Capture des proies et décharge électrique
L’anguille électrique possède trois organes électriques – l’organe principal, l’organe de Hunter et l’organe de Sach – qui sont constitués de cellules musculaires modifiées. L’organe électrique principal est situé sur la face dorsale ; il s’étend sur la moitié médiane du corps, de juste derrière la tête jusqu’au milieu de la queue. L’organe de Hunter est parallèle à l’organe principal mais sur le côté ventral. Ces organes génèrent les impulsions à haute tension qui étourdissent les proies et dissuadent les prédateurs. Le quart arrière de l’anguille électrique contient l’organe de Sach, qui produit des impulsions de plus faible voltage qui permettent à l’anguille électrique de communiquer et de naviguer dans les eaux troubles. L’organe de Sach contient également le pôle négatif de l’anguille électrique.
Une anguille électrique peut délivrer un choc car son système nerveux contient un certain nombre de cellules électrogènes (produisant de l’électricité) en forme de disque appelées électrocytes. Chaque électrocyte porte une charge électrique négative nette ; la périphérie interne de l’électrocyte est chargée négativement et présente une différence de potentiel d’un peu moins de 100 millivolts par rapport aux parties plus profondes de l’intérieur de la cellule (qui présente une forte concentration d’ions potassium chargés positivement). Lorsque l’ordre de choc est délivré à ces cellules par le neurotransmetteur acétylcholine, un chemin de faible résistance électrique se développe entre un côté de la cellule et l’intérieur. Grâce à un transport actif (voir cellule : transport à travers la membrane), les ions potassium extérieurs à la cellule se précipitent vers l’intérieur de ce côté, ce qui amène une partie des ions potassium intérieurs à la cellule à sortir de l’autre côté pour maintenir l’équilibre de la cellule. Grâce à ce processus, environ 50 millivolts d’électricité sont libérés de la cellule. Comme les cellules électrogéniques sont empilées les unes à côté des autres, l’activité d’une cellule déclenche celle des autres autour d’elle, créant une cascade de courant. La décharge collective d’électricité de chaque électrocyte de la chaîne permet à l’anguille électrique de libérer jusqu’à 860 volts. Des études ont montré que les chocs des anguilles électriques juvéniles effectuant des attaques bondissantes peuvent décharger plus de 120 volts, ce qui, après prise en compte d’autres facteurs, peut communiquer 40 à 50 milliampères de courant à sa victime, une quantité suffisamment importante pour provoquer une douleur intense chez l’homme.

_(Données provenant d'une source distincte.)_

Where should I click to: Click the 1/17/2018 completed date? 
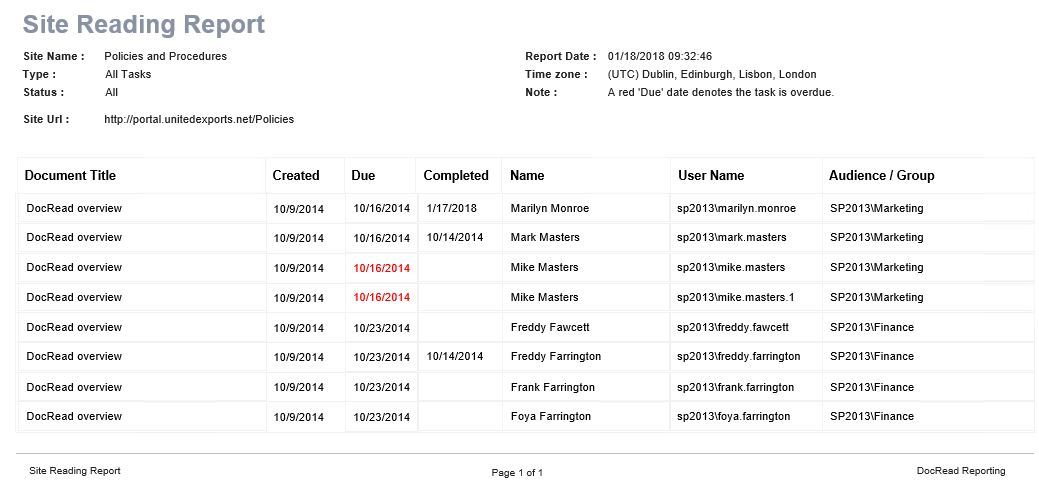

Le penchant de l’anguille électrique pour choquer ses proies a peut-être évolué pour protéger sa bouche sensible des blessures causées par des poissons lutteurs souvent épineux. La proie choquée est étourdie assez longtemps pour être aspirée par la bouche directement dans l’estomac. Parfois, l’anguille électrique ne prend pas la peine d’étourdir sa proie mais se contente de l’avaler plus vite qu’elle ne peut réagir. Les décharges électriques peuvent également être utilisées pour empêcher les proies de s’échapper ou pour induire une réaction de contraction chez les proies cachées, ce qui les amène à révéler leur position. Ces tactiques de capture de proies sont généralement employées par des anguilles isolées ; cependant, au moins une espèce pratique également la prédation sociale (chasse en meute). Les anguilles électriques de Volta (E. voltai) coordonnent leurs mouvements ainsi que le moment et la force de leurs décharges électriques pour tendre des embuscades ou encercler des bancs de poissons avant d’assommer et de capturer des proies individuelles.
Il a été démontré que les anguilles électriques enroulent leur corps autour de proies plus grandes ou plus insaisissables. Cette stratégie a pour effet de doubler la force du champ électrique entre le pôle positif de l’anguille électrique (qui est situé près de la tête) et son pôle négatif (qui est situé près de la queue). L’anguille électrique délivre ensuite une série de chocs à intervalles d’une milliseconde. Chaque choc force des contractions musculaires involontaires qui fatiguent les muscles de la proie, ce qui permet à l’anguille électrique de mieux la manipuler pour la consommer.
Les anguilles électriques peuvent également utiliser leur capacité à choquer d’autres animaux pour se défendre contre les prédateurs et les menaces perçues. Lorsqu’une anguille électrique est entièrement immergée, sa décharge électrique est plus faible car le choc est réparti dans l’eau environnante. Des chocs plus forts peuvent toutefois être délivrés en sautant hors de l’eau ou en sortant la tête de l’eau pour placer le menton contre un animal partiellement submergé. La force du courant électrique délivré de cette manière n’est pas atténuée par le milieu aquatique. Le courant électrique pénètre directement dans le corps de l’animal avant de traverser les parties immergées de son corps et de retourner dans l’eau jusqu’à la queue de l’anguille électrique, complétant ainsi le circuit électrique.